PETALING JAYA: As demand for jack-up drilling rigs locally expected to remain flattish in the near-term, Velesto Energy Bhd may have to look outside Malaysia to replenish its pipeline of jobs, says Kenanga Research.
“According to Petroliam Nasional Bhd (PETRONAS) latest activity outlook, the demand for jack-up drilling rigs locally is expected to remain flattish for the next two years. This does not augur well for Velesto in the local market. Hence, we believe it is crucial for Velesto to raise its game outside of Malaysia to reduce its dependence on local PETRONAS jobs,” added the research firm.

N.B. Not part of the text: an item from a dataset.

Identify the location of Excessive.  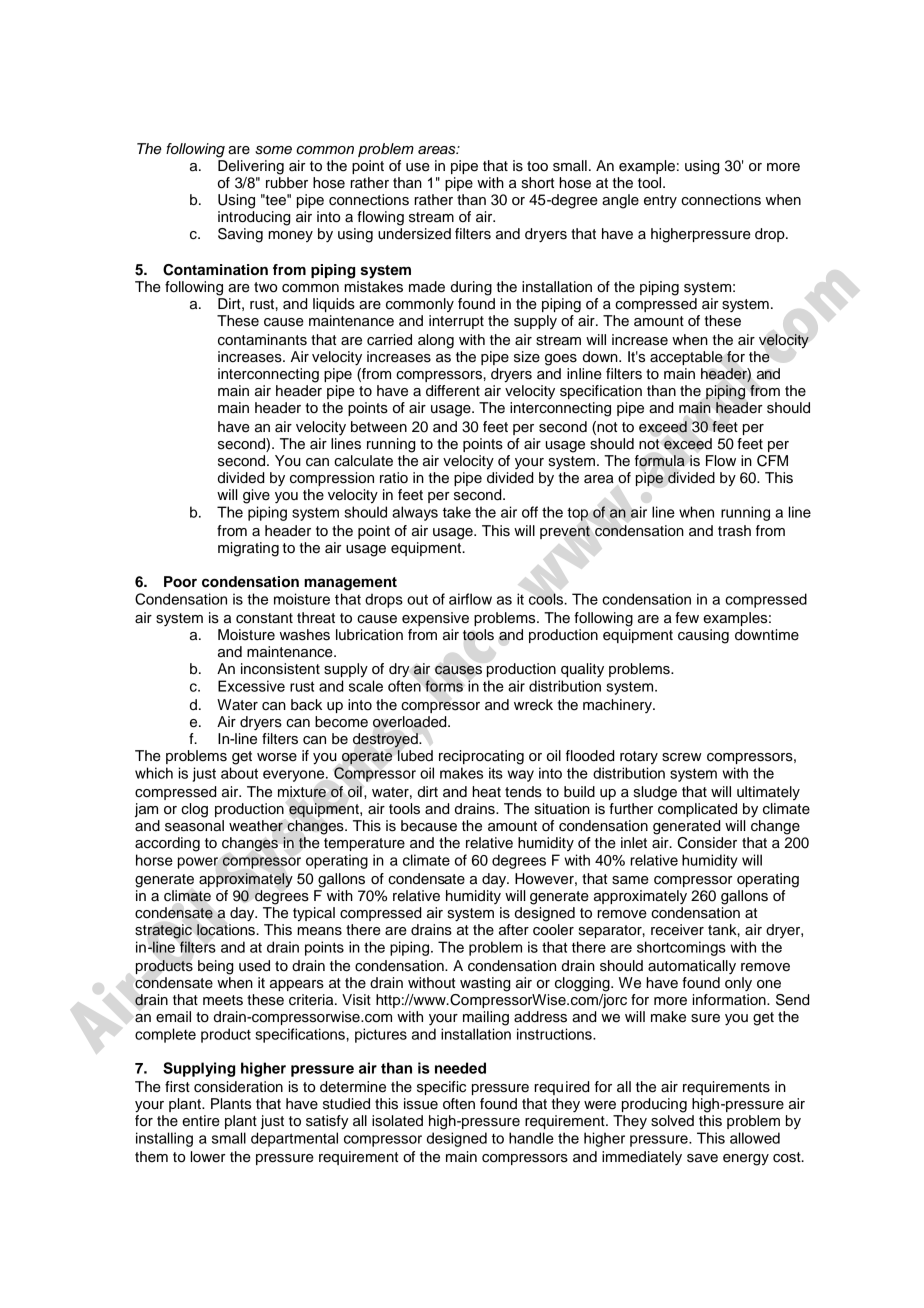
(251, 686).
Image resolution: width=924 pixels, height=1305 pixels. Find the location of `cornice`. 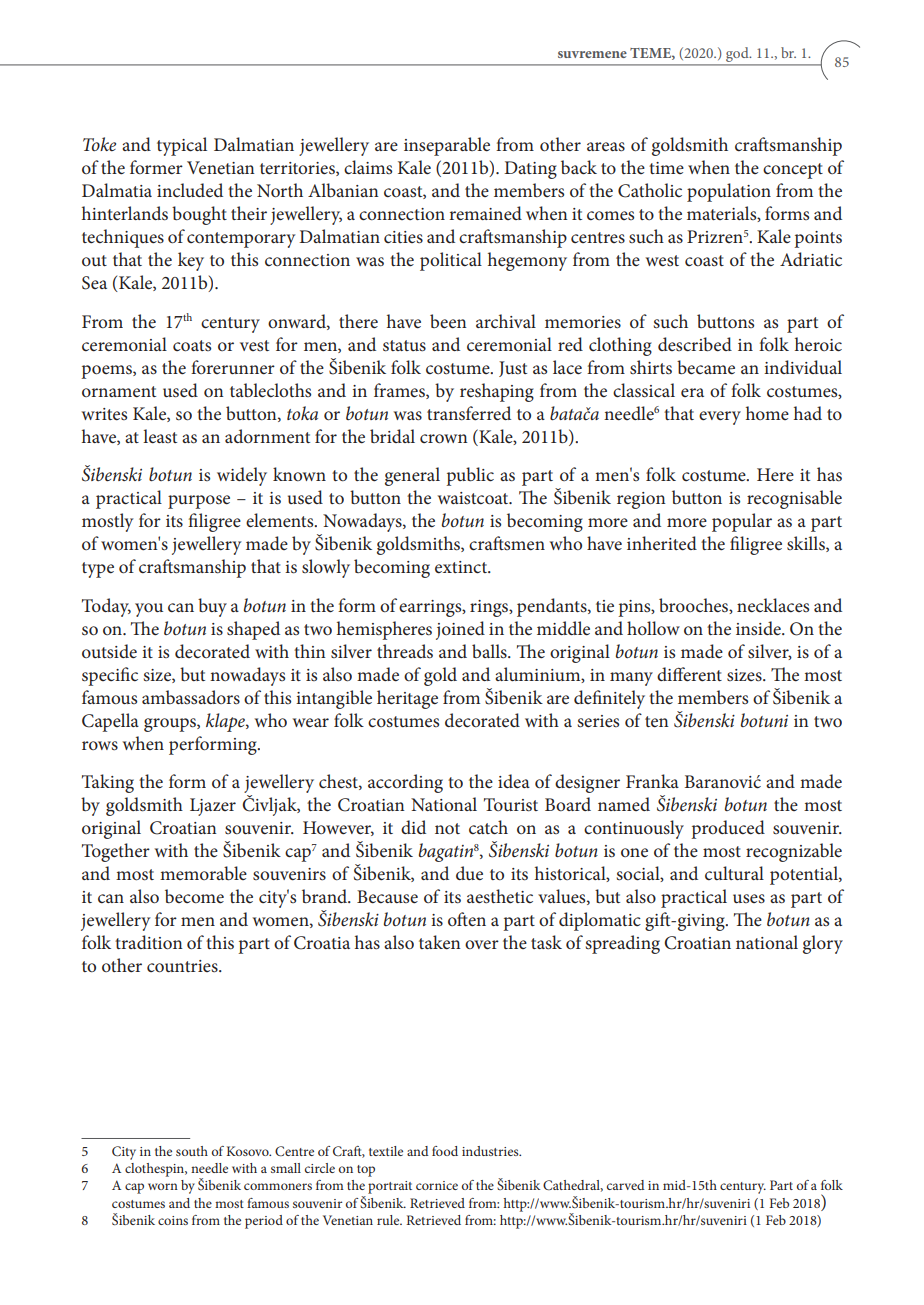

Velesto provides drilling and oilfield services for the upstream sector of the oil and gas industry. Kenanga Research noted that the group’s first half of financial year 2022 (1H22) core net loss of RM89mil had already exceeded its full-year net loss forecast of RM63mil and the consensus of RM11mil. The variance against its forecast came largely from poor rig utilisation and elevated operating expenses.,
However, the research firm said 1H22 core net loss did narrow by 34% from a year ago thanks to an improved rig utilisation of 40% versus 33% previously. Also helping, was a lower finance cost after it pared down its debts significantly with insurance claims from the Naga 7 rig. UOB Kay Hian (UOBKH) Research said Velesto’s balance sheet can weather challenges for at least one year.
“Cash dipped quarter-on-quarter (q-o-q) from RM296mil to RM230mil, but still well within its debt service coverage ratio limits. Velesto continued to focus on paring down loans at RM573mil, with loan repayments up to RM83mil made in 1HFY22.
“Capex also surged from RM9mil to RM60mil q-o-q for the offline capability installation of two rigs,” it said. UOBKH Research said it expects a stronger second half performance from the group based on its unchanged 2022 utilisation of 59%.